> DIRECTIONS: Omit any picture, and return the remaining data exactly as written.

[Saved entries]
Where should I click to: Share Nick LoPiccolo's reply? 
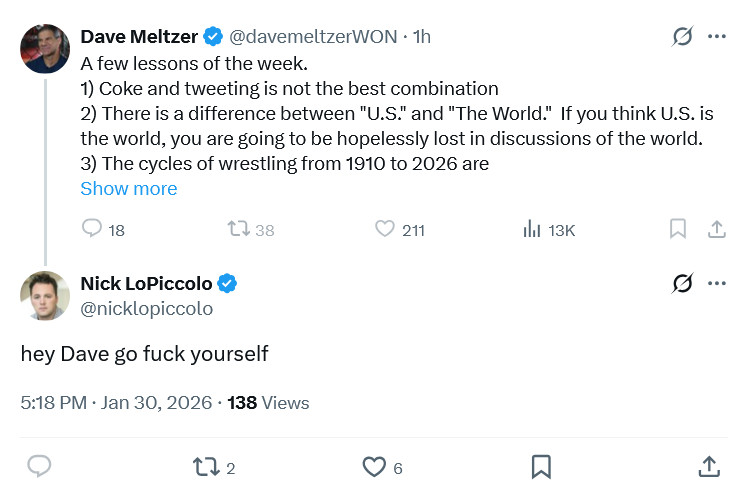(x=708, y=466)
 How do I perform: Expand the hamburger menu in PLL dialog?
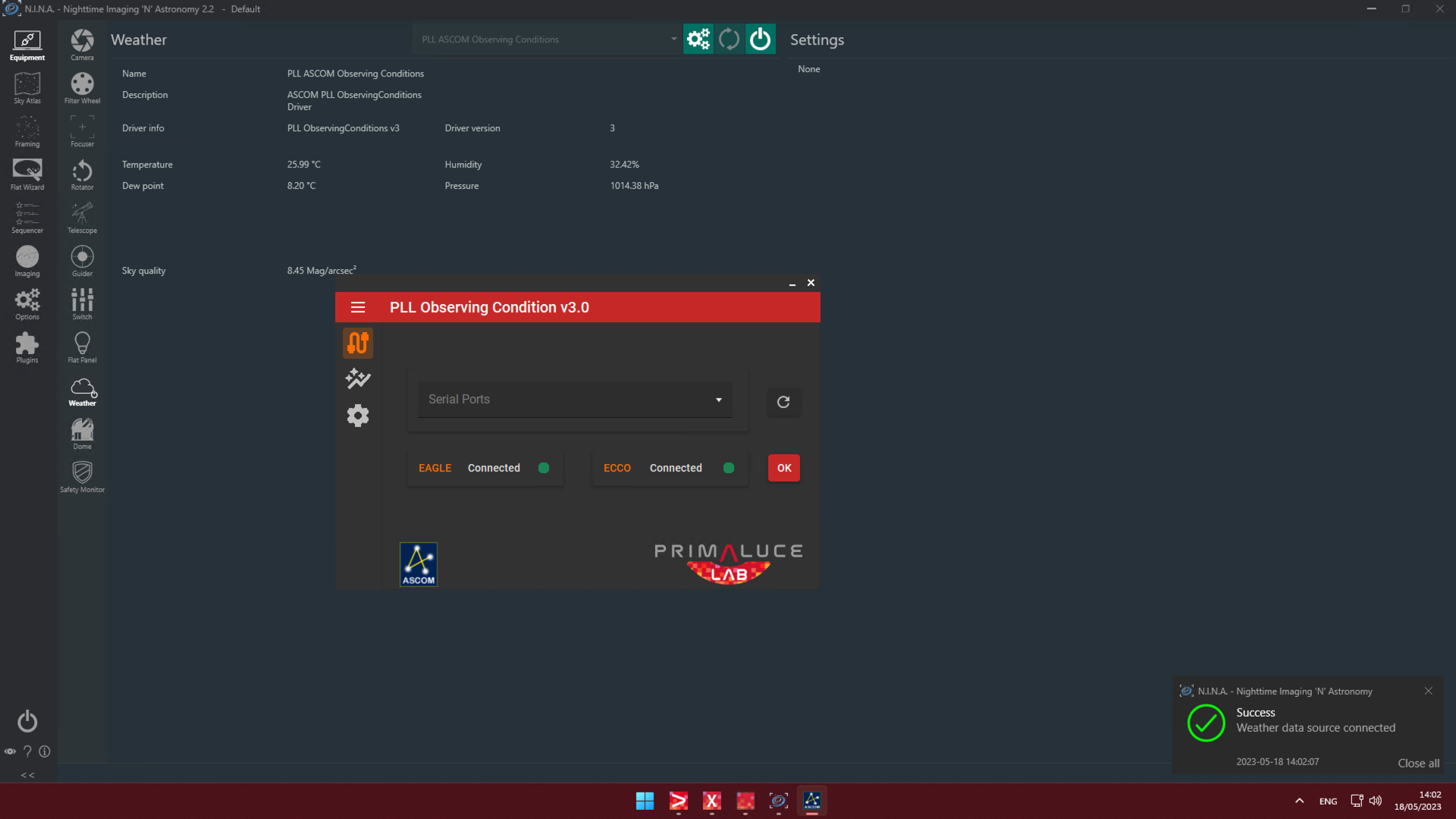(x=358, y=307)

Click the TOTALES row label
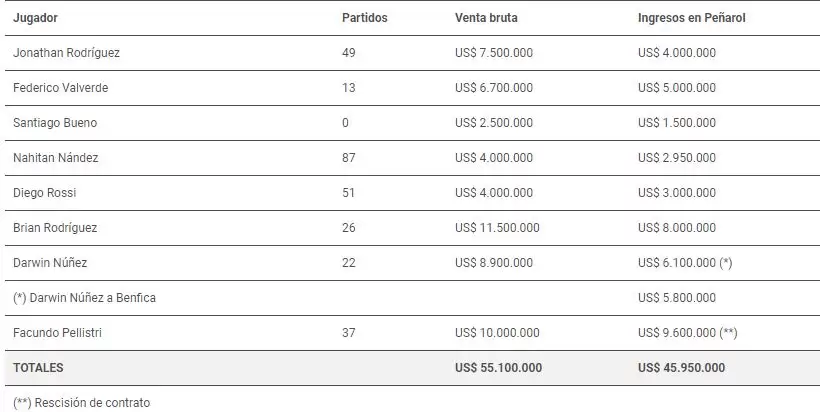38,368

> WRITTEN ANSWER:
Where should I click to: Share Nick LoPiccolo's reply? 
(x=708, y=466)
 How do I perform: Expand the hamburger menu in PLL dialog?
(x=358, y=307)

Click the TOTALES row label
38,368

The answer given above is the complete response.